[What to work on] Set down the final stretch of the data, from the line that holds "This screenshot has height=683, width=1000." through the last line, both included, with pictures left out.

**********

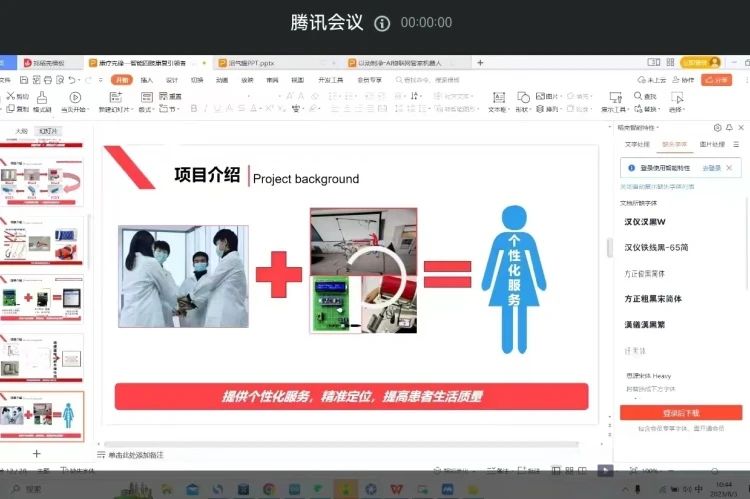Click the red Share button icon
This screenshot has height=499, width=750.
(x=716, y=80)
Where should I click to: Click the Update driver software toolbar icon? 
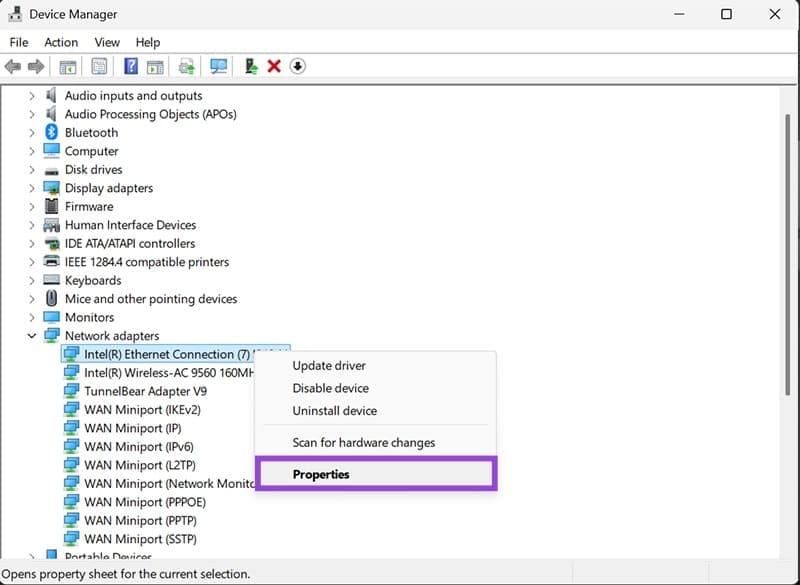click(x=186, y=66)
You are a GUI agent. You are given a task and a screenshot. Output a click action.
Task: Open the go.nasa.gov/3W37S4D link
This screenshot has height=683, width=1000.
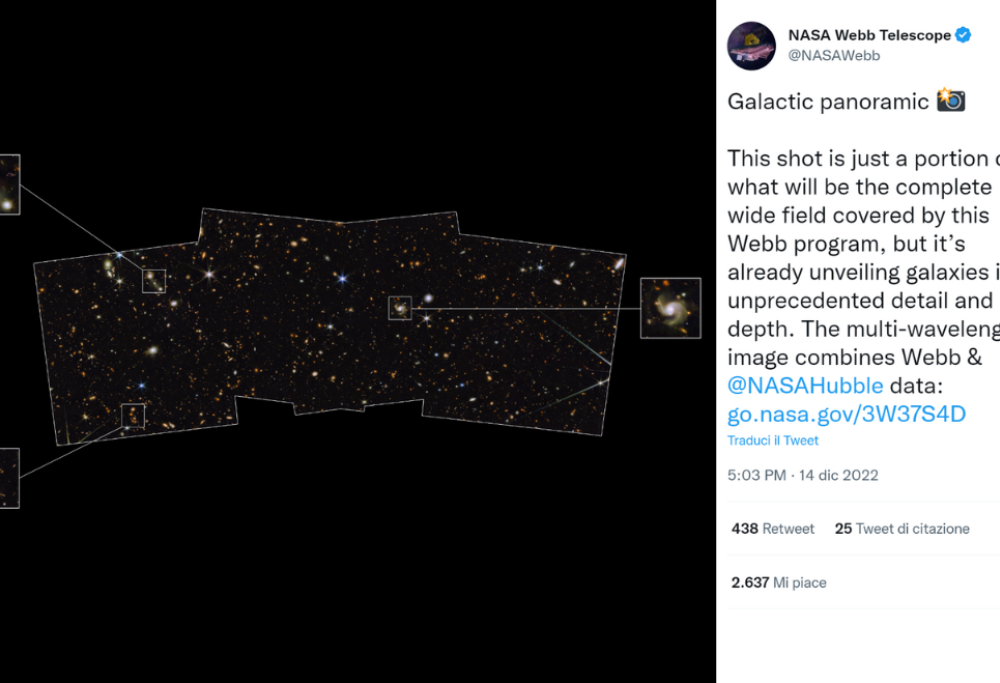pos(846,414)
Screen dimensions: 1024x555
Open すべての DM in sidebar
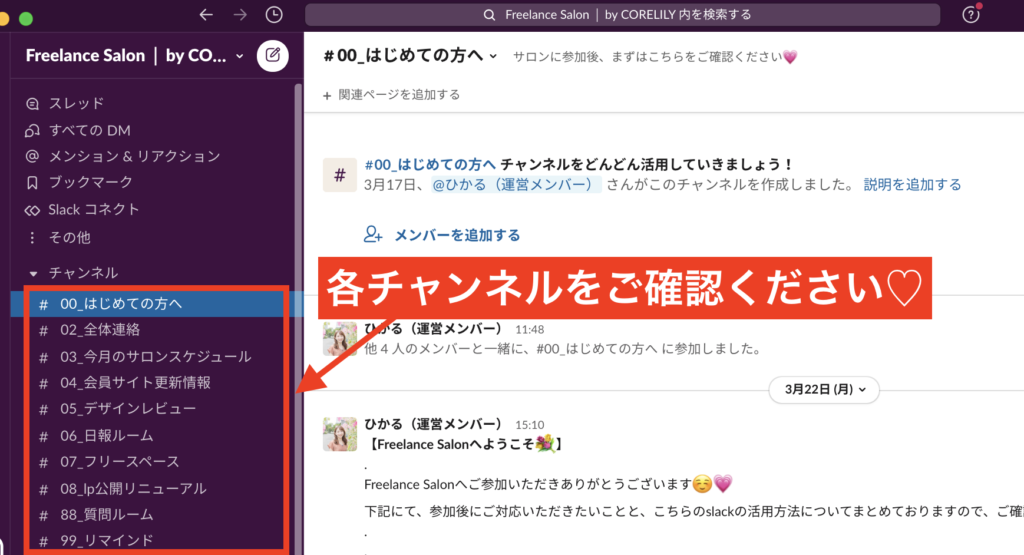[x=89, y=130]
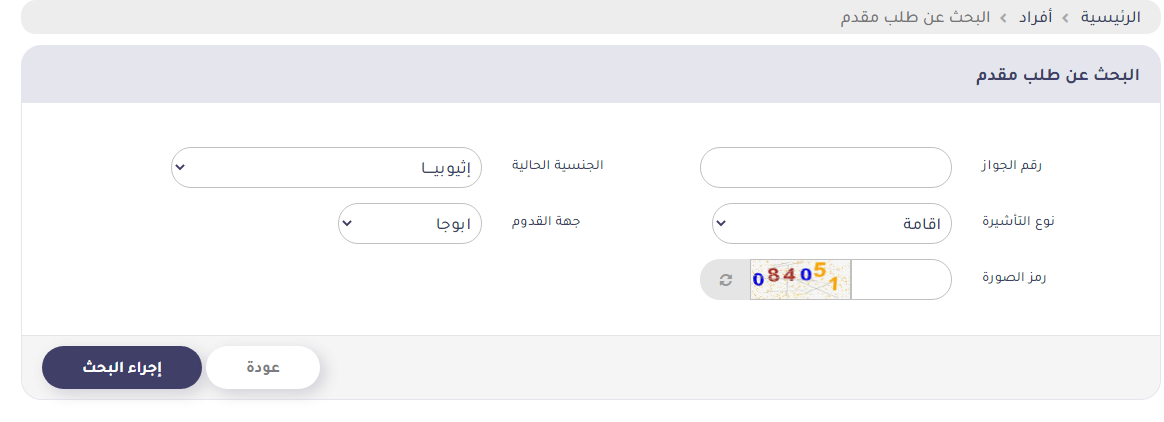Click the captcha image showing 084051

point(800,280)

**********

[Result for this task]
This screenshot has height=683, width=1000.
pos(846,414)
Screen dimensions: 1024x555
Open すべての DM in sidebar
[x=89, y=130]
Click the captcha image showing 084051

point(800,280)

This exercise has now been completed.